Friday, March 16, 2007

Lying Attorney Generals

The Bush administration's firing of eight federal prosecutors is quickly becoming a larger scandal. It's large in that the carefully timed release of a 9-11 confession from an Al Qaeda member hasn't knocked in from the headlines. Sadly, that's the barometer for scandals now. From the story:

WASHINGTON - The White House is being pulled further into the intensifying probe over federal prosecutor firings amid new questions about top political adviser Karl Rove's role and as GOP support for Attorney General Alberto Gonzales erodes.
...
The latest e-mails between White House and Justice Department officials show that Rove inquired in early January 2005 about firing U.S. attorneys.

The one-page document, which incorporates an e-mail exchange in January 2005, also indicates Gonzales was considering dismissing up to 20 percent of U.S. attorneys in the weeks before he took over the Justice Department.


In the e-mails, Gonzales' top aide, Kyle Sampson, says that an across-the-board housecleaning "would certainly send ripples through the U.S. attorney community if we told folks they got one term only." But it concludes that "if Karl thinks there would be political will to do it, then so do I." Sampson resigned this week over the prosecutors' firings and the Justice Department's misleading of Congress about the process.


The e-mails "show conclusively that Karl Rove was in the middle of this mess from the beginning," said Sen. Charles Schumer
, D-N.Y. "Every time new information comes out, it proves that the White House was not telling the truth."

Earlier Thursday, Rove said the controversy was being fueled by "superheated political rhetoric," adding that there was no similar uproar when President Clinton dismissed all 93 U.S. attorneys at the beginning of his first term.
First, as Joe notes Gonzales is lying. Gonzales in 1-07:
"I would never, ever make a change in the United States attorney position for political reasons."
Next, the yahoo article above removes emphasis from a very important fact that goes with the last sentence fragment in bold above. Clinton and Bush bush replaced all their predecessors' prosecutors. This is common practice. It's akin to a governor replacing appointed employees upon taking office. The article later offers this odd paragraph:
It's customary for new presidents to bring in their own team of prosecutors when they take office. Democrats say the Bush administration singled out some of its own nominees because they chafed at the president's priorities and Republican efforts to influence political corruption investigations.
That makes it sound as if Bush just took office and was practicing the norm. Not true. Josh has more:
Today, a number of far-right blogs have picked up on the same talking point, and even the traditional media is picking up on it, with NBC’s Kevin Corke repeating the meme this morning.

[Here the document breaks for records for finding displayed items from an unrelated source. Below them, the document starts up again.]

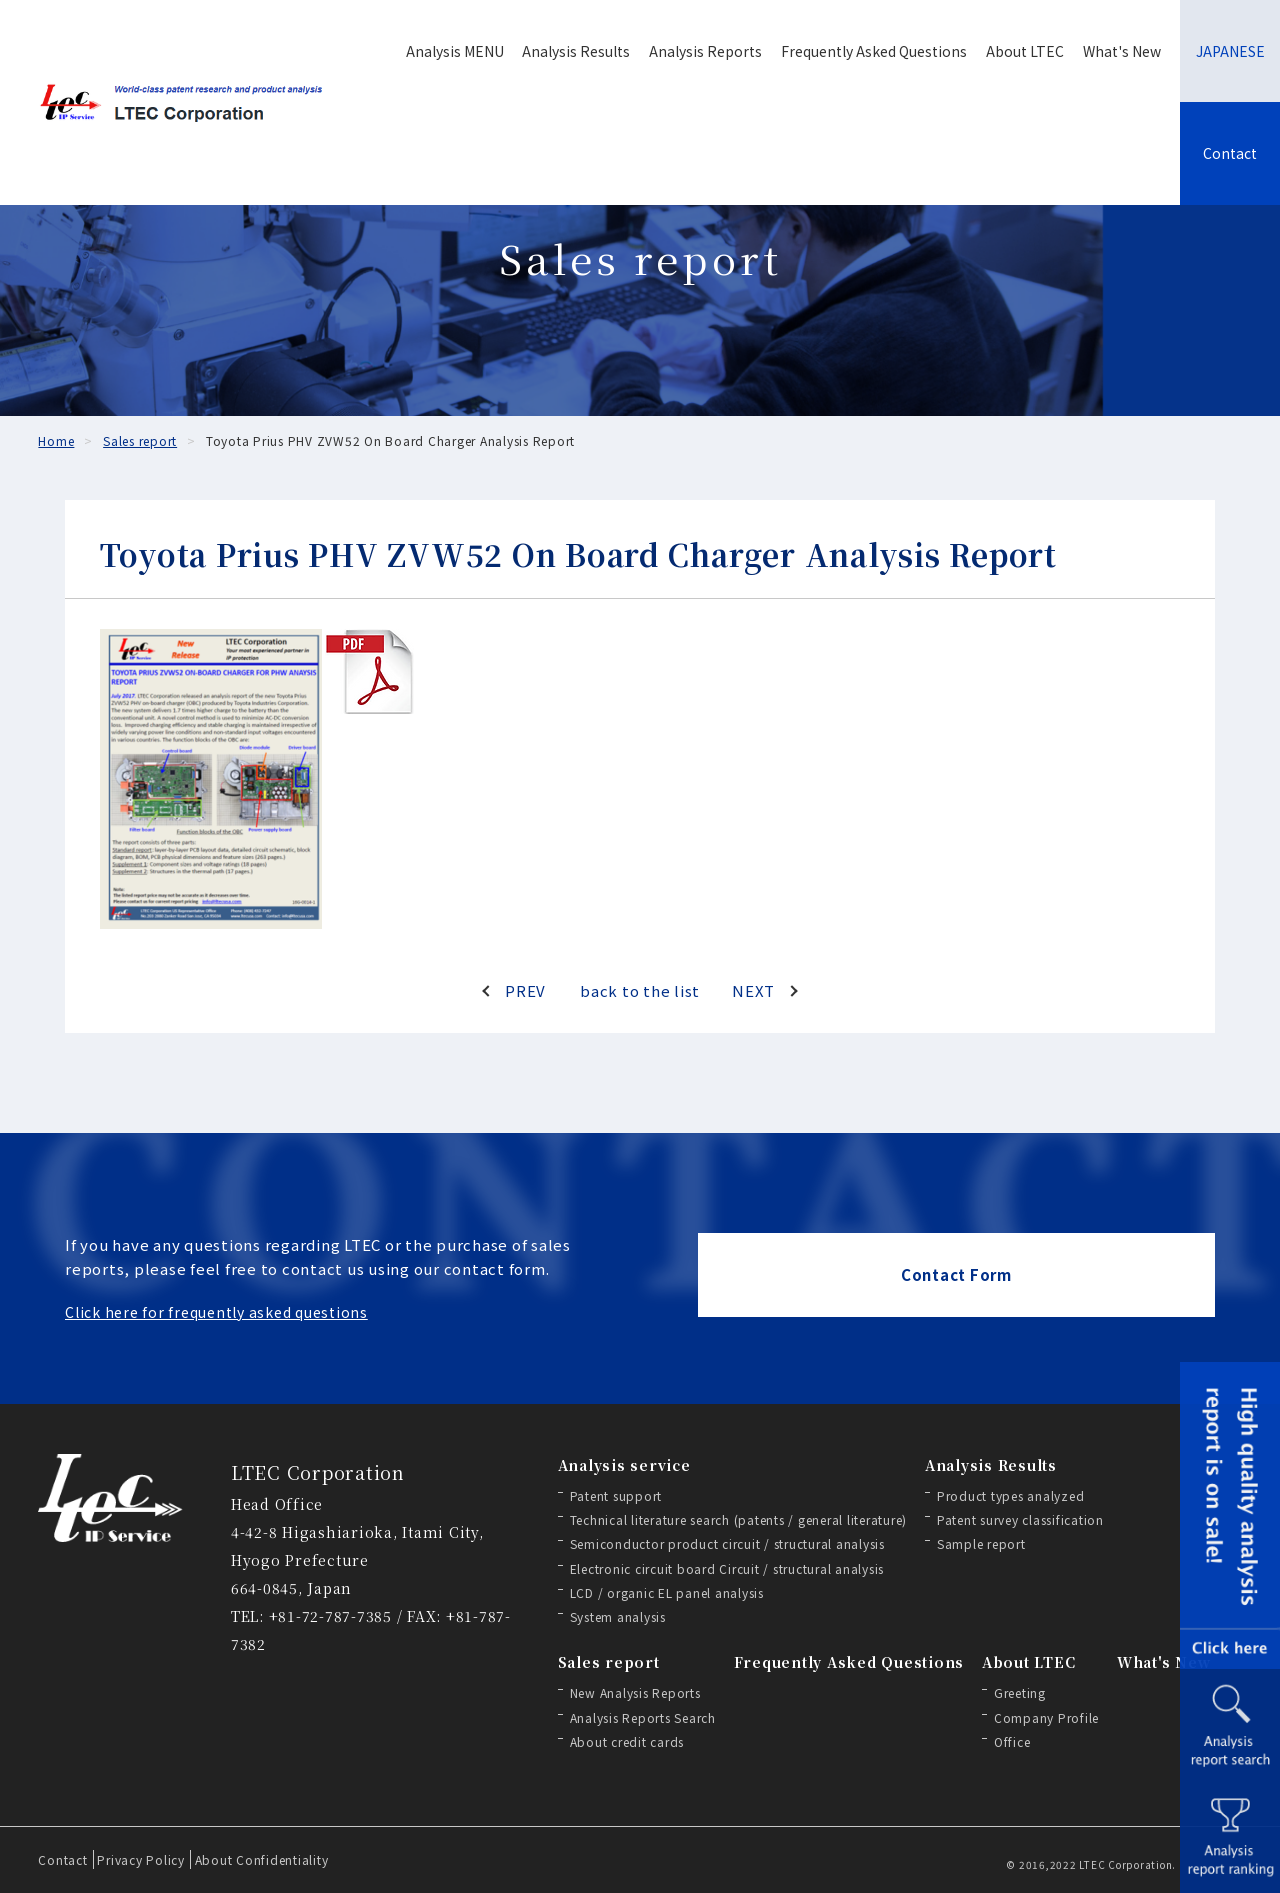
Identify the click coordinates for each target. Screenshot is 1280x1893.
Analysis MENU (455, 51)
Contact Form (956, 1274)
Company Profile (1046, 1717)
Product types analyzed (1011, 1495)
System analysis (618, 1616)
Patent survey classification (1020, 1519)
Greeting (1020, 1692)
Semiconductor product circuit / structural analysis (727, 1543)
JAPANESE (1230, 51)
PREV (525, 990)
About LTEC (1025, 51)
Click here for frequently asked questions (216, 1312)
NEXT (753, 990)
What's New (1122, 51)
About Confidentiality (262, 1859)
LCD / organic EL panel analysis (667, 1592)
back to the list (640, 990)
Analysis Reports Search (643, 1717)
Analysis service (624, 1465)
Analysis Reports (705, 51)
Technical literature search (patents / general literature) (739, 1519)
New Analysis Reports (635, 1692)
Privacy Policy (141, 1859)
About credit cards (627, 1741)
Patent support (616, 1495)
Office (1012, 1741)
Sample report (981, 1543)
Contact (1230, 153)
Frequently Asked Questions (874, 51)
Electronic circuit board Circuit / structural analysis (727, 1568)
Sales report (609, 1662)
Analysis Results (576, 51)
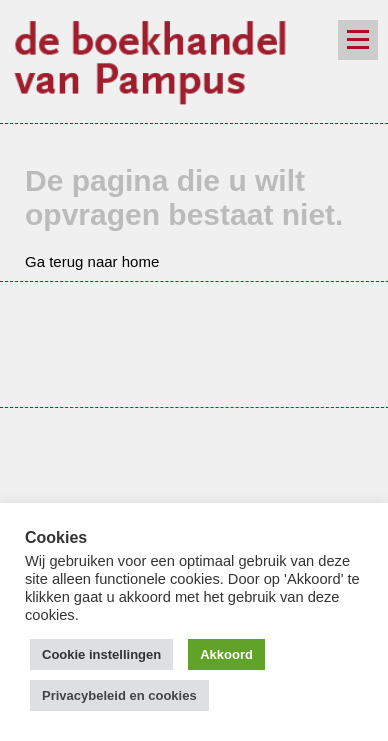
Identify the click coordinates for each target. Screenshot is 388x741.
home (141, 261)
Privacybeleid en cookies (119, 695)
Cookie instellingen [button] (101, 654)
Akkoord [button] (226, 654)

I had hoped this nonsense, debunked last week, would have disappeared by now, but it seems to be the only talking point White House allies can come up with. The argument is premised on a mistaken understanding of how the process works. When a president takes office, he or she nominates federal prosecutors at the beginning of the first term. Under normal circumstances, these U.S. Attorneys serve until the next president is sworn in.


In 1993, Clinton replaced H.W. Bush’s prosecutors. In 2001, Bush replaced Clinton’s prosecutors. None of this is remotely unusual. Indeed, it’s how the process is designed.


The difference with the current scandal is overwhelming. Bush replaced eight specific prosecutors, apparently for purely political reasons. This is entirely unprecedented. For conservatives to argue, as many are now, that Clinton’s routine replacements for H.W. Bush’s USAs is any way similar is the height of intellectual dishonesty. They know better, but hope their audience is too uninformed to know the difference.


Clinton’s former chief of staff John Podesta told ThinkProgress last week that the entire argument is “pure fiction.”
That's one thing the the Bush crime family is good at: telling "pure fiction."

The firings are an outrage. The Bush administration was willing to sacrifice crime-fighting capabilities for politics. This is huge in the media now, but I wonder if people realize how unprecedented an act this is. The "Clinton did it" is being tossed around and not rebutted in the larger press. If this becomes something that people shake their heads over, saying, "what's the big deal?" or worse, "where's the real crime?" it will be sad indeed and the corporate media will once again have done its job.

Sacrificing security for politics, the raison d'etre of the Bush administration.